制御を工夫してMT車にもアイサイトを搭載する

 スバルは20日、「BRZ」の手動変速機(MT)車に運転支援システム「アイサイト」を初搭載すると発表した。今秋発売する改良モデルで採用する。2025年12月が期限の継続生産車への衝突被害軽減ブレーキ(AEB)装着義務化に対応する。MTスポーツカーのAEB対応では、マツダやトヨタ自動車が対応を進めるほか、ダイハツ工業も「コペン」で対応する方針を示している。一方、ホンダは22年に「S660」の生産を終了。AEBの義務化だけが理由ではないが「NSX」の生産も終えた。義務化まで残り2年半に迫る中、各社の判断が分かれている。

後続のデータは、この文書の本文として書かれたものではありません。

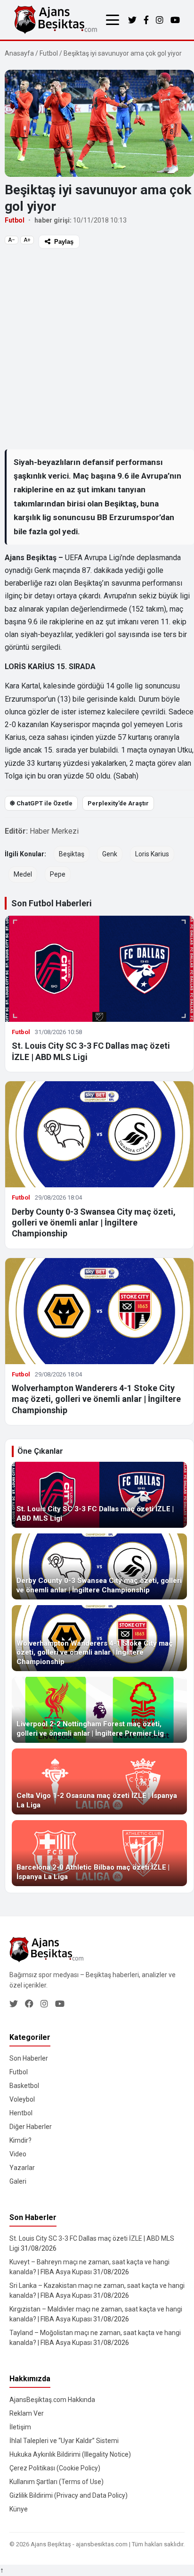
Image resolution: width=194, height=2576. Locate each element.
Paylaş (63, 241)
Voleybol (22, 2099)
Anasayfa (19, 53)
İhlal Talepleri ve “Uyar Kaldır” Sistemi (64, 2440)
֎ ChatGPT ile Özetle (41, 803)
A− (11, 240)
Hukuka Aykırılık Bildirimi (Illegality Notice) (70, 2454)
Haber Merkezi (54, 831)
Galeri (17, 2181)
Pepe (57, 874)
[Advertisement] (97, 348)
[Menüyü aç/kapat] (112, 20)
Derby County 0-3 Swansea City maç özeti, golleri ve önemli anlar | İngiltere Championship (94, 1223)
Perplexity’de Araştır (118, 803)
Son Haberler (28, 2058)
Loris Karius (152, 854)
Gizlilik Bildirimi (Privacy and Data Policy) (68, 2495)
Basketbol (24, 2085)
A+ (27, 240)
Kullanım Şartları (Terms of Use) (56, 2481)
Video (17, 2154)
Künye (18, 2509)
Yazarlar (22, 2167)
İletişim (20, 2427)
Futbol (49, 53)
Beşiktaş (71, 854)
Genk (109, 854)
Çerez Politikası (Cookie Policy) (54, 2468)
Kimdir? (20, 2140)
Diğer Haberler (30, 2126)
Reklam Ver (26, 2413)
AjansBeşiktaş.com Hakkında (52, 2399)
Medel (23, 874)
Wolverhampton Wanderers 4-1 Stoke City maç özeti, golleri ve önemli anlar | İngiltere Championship (96, 1399)
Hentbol (20, 2113)
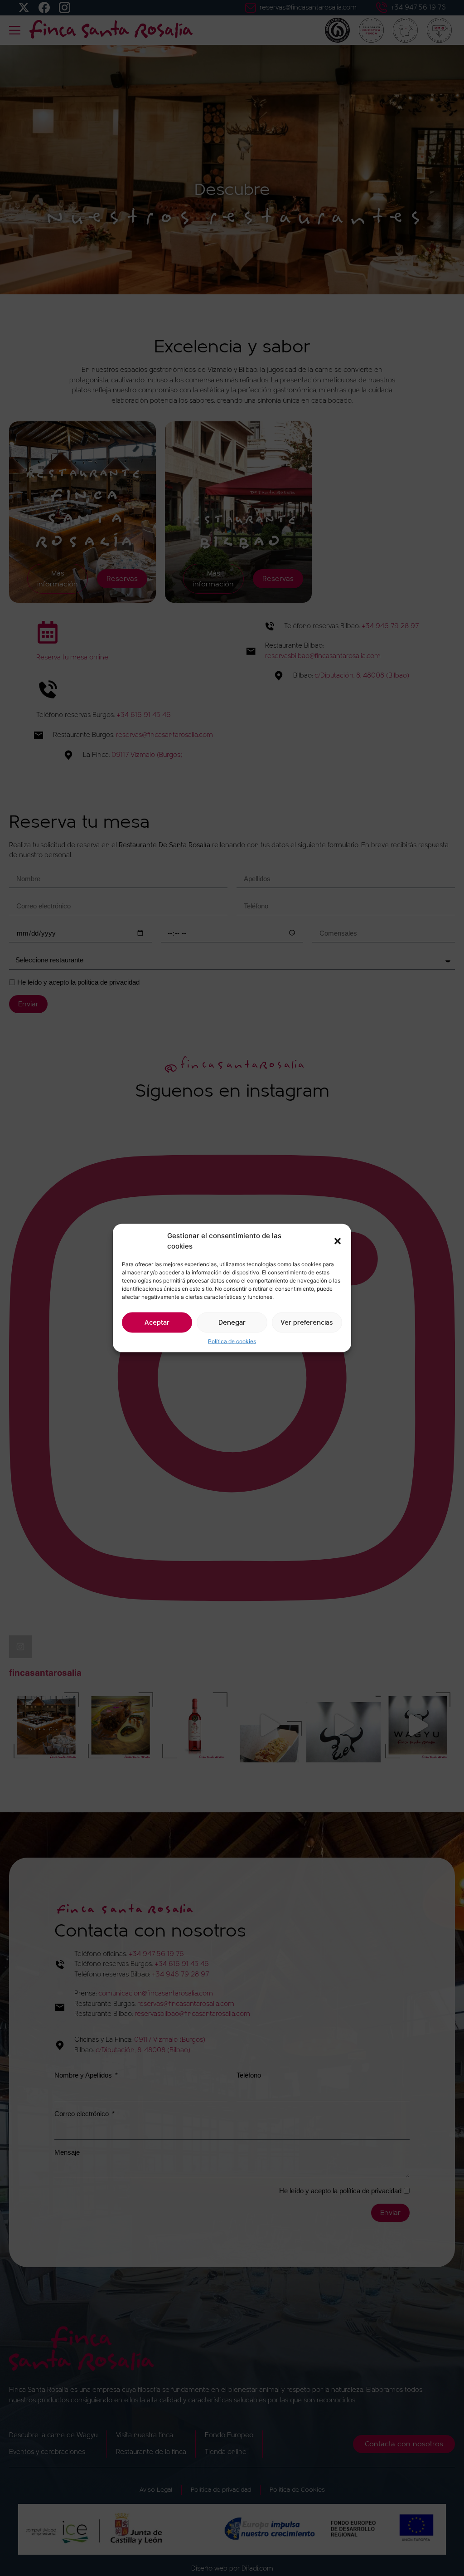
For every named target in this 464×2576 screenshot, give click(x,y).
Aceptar (157, 1322)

 現行のBRZは21年7月に発売した。自動変速機(AT)車にはアイサイトを採用していたが、MT車には搭載していなかった。AEBの作動時にエンジンストール(エンスト)が発生したり、ブレーキが重くなったりして交差点などで二次衝突などを起こす可能性を懸念していたためだ。

 ただ、BRZの販売台数に占めるMT比率は6割とATを凌いでおり、顧客からAEBやアダプティブクルーズコントロール(ACC)の設定を求める声が寄せられていた。アイサイトを採用し、こうしたユーザーニーズに応えるとともに法規に対応する。

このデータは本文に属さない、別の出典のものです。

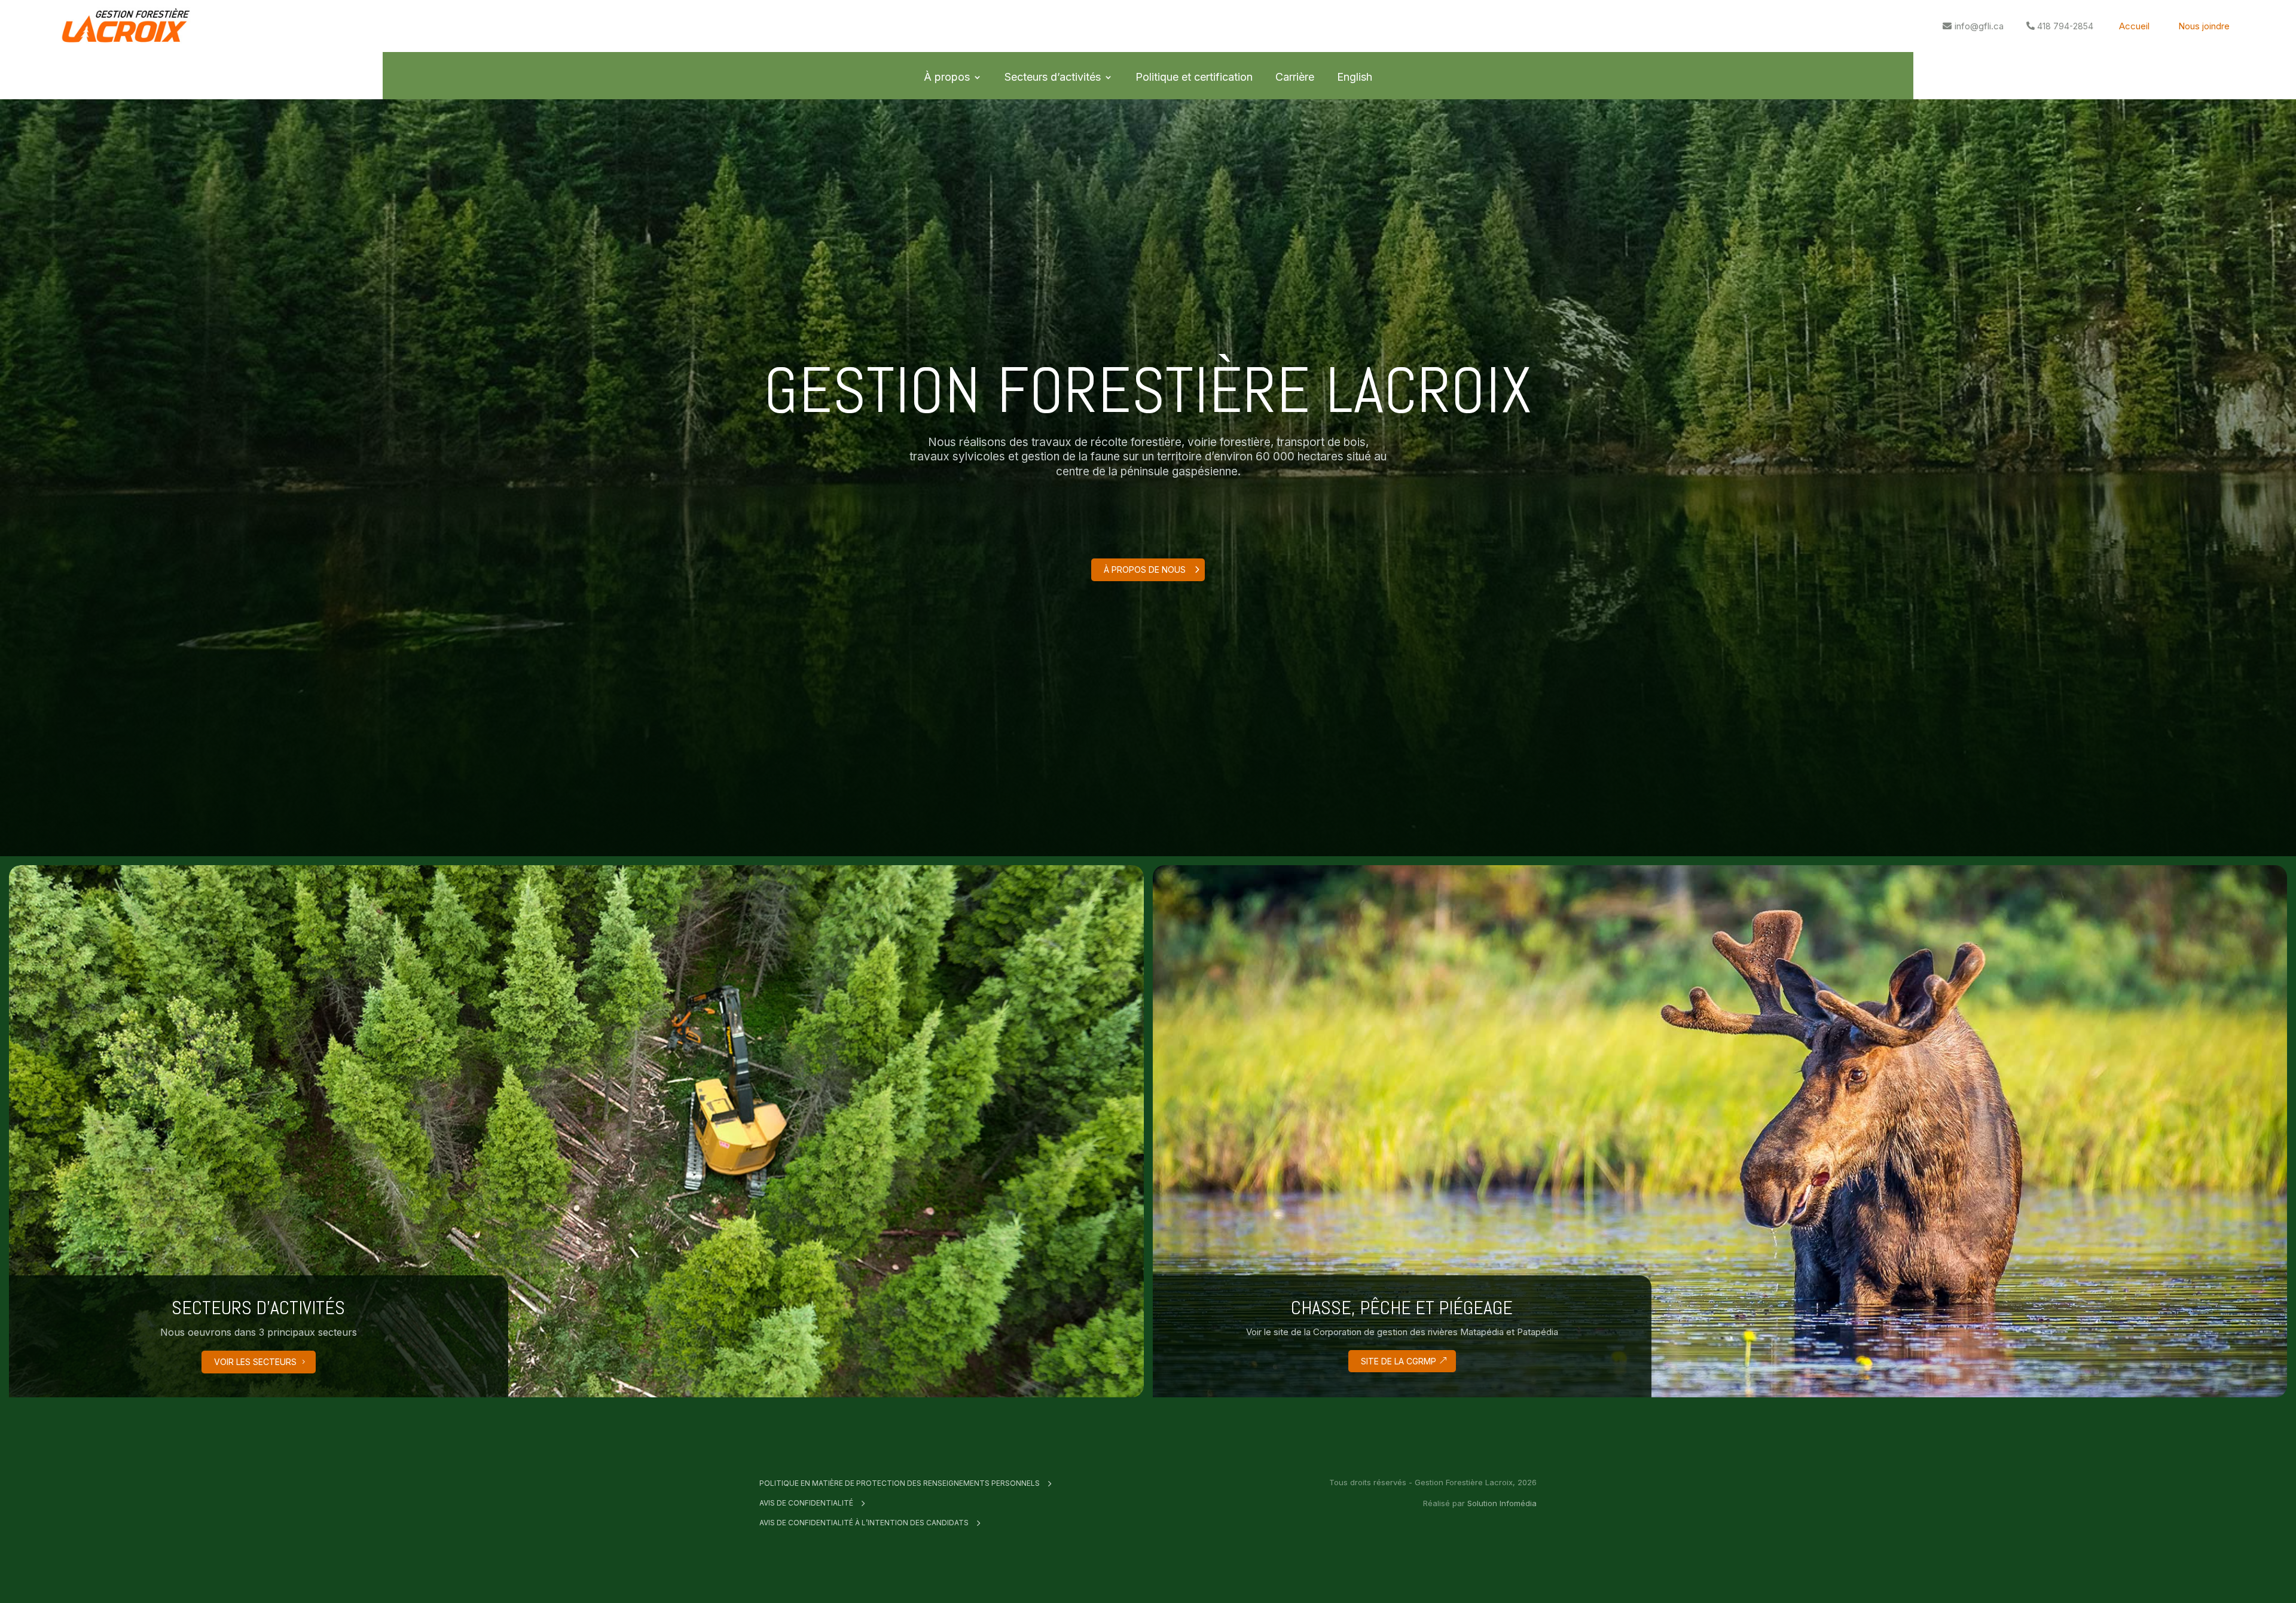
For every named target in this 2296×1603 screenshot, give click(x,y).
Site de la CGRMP (1398, 1361)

 アイサイトの採用で最もこだわったのはエンスト関連の制御だ。AEBが作動した場合、ギアやクラッチの状態によってはエンストするが、同時にエンジンの電子制御装置(ECU)が停止するため、ブレーキの圧力も抜けてしまうという。

 このため、スバルは横滑り防止装置(VDC)のECUでホイールシリンダーに液圧をかけてつつ、ピストンバルブを閉じることで液圧を一時的に保持する。これにより、AEB作動から完全停止まで制御する。

 ACCもMT車ならではの制御を取り入れた。作動速度域を全車速ではなく、時速25キロメートル以上と6速でもエンストしない範囲に設定。クラッチペダルを踏んでいる間は一時的に加速を抑制することでエンジン回転の上昇を防ぐ。クラッチをつなぐと瞬時に加速を再開し、違和感なくACCを作動させるようにした。AEBを含め、AT車と比べると、機能や作動条件に制限があるものの、独自の制御でAT車に近いアイサイトの安全性能を実現した。

 MT車のAEB対応は、マツダが「ロードスター」などの幅広い車種で進めているほか、トヨタも「GRスープラ」などに搭載済みだ。ただ、スポーツカーの販売規模では法規対応コストが見合わず、生産を打ち切るモデルも少なくない。

 スバルもMT車を減らしており、国内向けはBRZのみになっていた。しかし、ブランド力の維持・向上のためにBRZのMT車を残す必要があると判断した。

 MT用アイサイトの制御技術を開発したことを契機に、今後は他車種についてのMT車復活も検討するという。